“For the love of God!” cried Tuck. “Hurry!”
“All in good time, brother,” said Iwan, passing a handful of arrows to Siarles. “It does not do to hurry an archer. It makes him miss.”
With quick downward jabs, the two stuck the arrows point first in the turf and, plucking one each, nocked it to the string.
“Left!” said Iwan.
“Right!” answered Siarles, and with almost languid motion, the two pressed the longbows forward as if trying to step through them. There was a single dull thrum and fizzing hiss as the arrows flew. The knight on the left, standing in his stirrups, his arm raised high, ready to begin the fatal downward slash with his blade, was struck in the centre of the chest. Already unbalanced, the impact slammed him backward over the rump of his horse, dead when he hit the ground. The rider on the right had time but to glance once at the suddenly empty saddle of his companion before Siarles’s arrow buried itself in his chest. The sword spun from his hand, and he clutched the arrow, fighting to turn his galloping mount—a fight he lost when Siarles’s second arrow struck just below the first and knocked him from the saddle.
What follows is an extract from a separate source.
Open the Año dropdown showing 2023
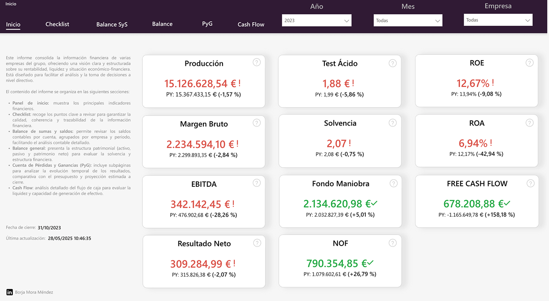[x=317, y=20]

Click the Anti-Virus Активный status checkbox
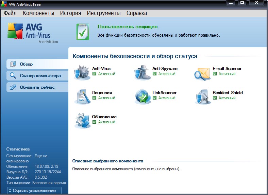tap(94, 74)
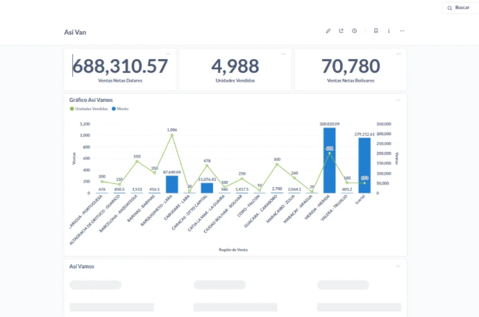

Bran galloped on. The two remaining knights appeared on the rim of the dell and started down. “Left!” said Iwan again and loosed. The arrow, a blurred streak in the air, seemed to lift the soldier up ever so slightly as the horse ran out from under him.
The sole remaining knight must have seen the two rider-less horses breaking off to the side, for he tried to halt his headlong pursuit. With a cry of dismay, he jerked the reins back hard. The horse’s churning hooves slipped in the long grass, and the animal slid. The knight, occupied with his stumbling mount, did not see the arrow that flung him from the saddle. He landed heavily on his side, rolled over, and did not move again.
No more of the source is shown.